**Consignes de travail**:
1/ D'après le texte sur Tzaritzyn, combien de soldats français le plan convenu entre Alexandre Ier et Napoléon devait-il faire passer par le Don vers Tzaritzyn ?
2/ Prolongez le texte sur Tzaritzyn de quelques phrases, à la suite de sa dernière phrase.

**Extrait de page**:
================

Tzaritzyn occupe le point le plus rapproché du Don : aussi a-t-on toujours eu le projet de réunir les deux fleuves. Zélim, en 1559, avait donné l’ordre à une flottille militaire qui remontait le Don, lorsqu’elle serait arrivée à Katchaliuskaia, d’y ouvrir immédiatement un canal de réunion avec le Volga. Ce projet avorta par suite de la déroute de l’armée turque. Pierre le Grand eut la même idée ; il fit même faire un tracé et recommanda de pousser les travaux avec activité.

À son tour, l’empereur Nicolas fit ordonner de nouvelles études qui n’amenèrent pas plus de résultats.

Aujourd’hui, on parle de la construction d’un chemin de fer. En attendant les transports continuent à se faire d’un fleuve à l’autre à l’aide de chariots.

Il s’en fallut de peu, au commencement de notre siècle, que Tzaritzyn ne devînt une ville célèbre dans les fastes militaires.

Avant la rupture de l’amitié d’Alexandre Ier avec Napoléon, qui amena la campagne de 1812, il avait été convenu, entre les deux souverains, que, pour ruiner le commerce anglais, on irait l’attaquer à son point de départ même, en Asie.

Selon ce projet, quarante mille Français devaient descendre le Danube, s’embarquer sur la mer Noire, remonter le Don et se diriger vers Tzaritzyn, et quarante mille Russes auraient descendu le Volga, traversé la mer Caspienne et débarqué à Asterabad. Les Français les auraient suivis sur les navires revenus à vide.

Ce plan n’eut pas de suite, comme on sait ; la campagne de 1812 fut résolue, et les Anglais et les Russes s’allièrent contre nous.


Jeune fille russe. — Dessin de M. Moynet.

On me montre des hangars en ruine, qui faisaient partie, dit-on, des travaux qu’on avait commencés dans l’attente de cette grande agglomération d’hommes.

================

**Données affichées**:

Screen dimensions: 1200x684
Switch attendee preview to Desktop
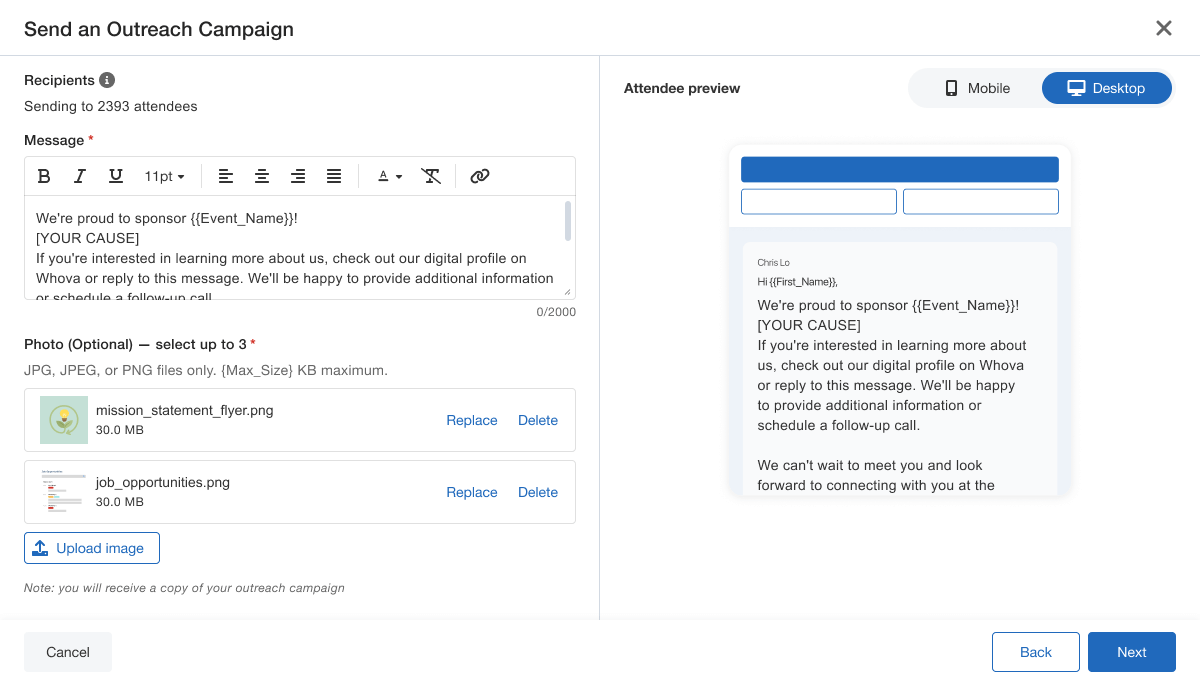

================

**Réponses finales**:
1/ Quarante mille.

2/
Nous retrouvons le Nakimof, mouillé en face de la ville. Pendant notre absence, il a conclu deux marchés pour remorquer deux autres bâtiments, dont l’un est chargé de blé, ce qui va ralentir encore notre marche ; nous n’avons rien à objecter, notre capitaine mettant ainsi toute l’obligeance possible pour faciliter nos excursions sur les rives du Volga.

Nous passons devant la colonie des Frères Moraves à Sarepta, dont il a été question plus haut. Les villages sont déserts, les maisons fermées, les champs en friche. On nous donne quelques nouveaux détails sur les causes qui ont déterminé les colons à s’éloigner après un siècle de travail.

Cette colonie s’était établie en 1765. Les fondateurs avaient obtenu du gouvernement entre autres priviléges, celui de relever directement de la chancellerie des tutelles à Saint-Pétersbourg et de ne dépendre d’aucune juridiction provinciale. Ils choisissaient parmi eux des préposés pour veiller aux intérêts de la communauté, y maintenir le bon ordre et tenir les comptes. Mais l’administration russe, voyant prospérer cette colonie, a voulu à l’expiration de la concession y introduire ses employés ; à partir de ce moment, comme si une machine pneumatique eût agi sur eux, les Moraves sentirent l’air leur manquer, et un beau jour, de même que les Kalmouks sous Catherine, de même que les Circassiens à notre époque, ils partirent tous à la fois, abandonnant leur culture et le pays qui était devenu leur patrie.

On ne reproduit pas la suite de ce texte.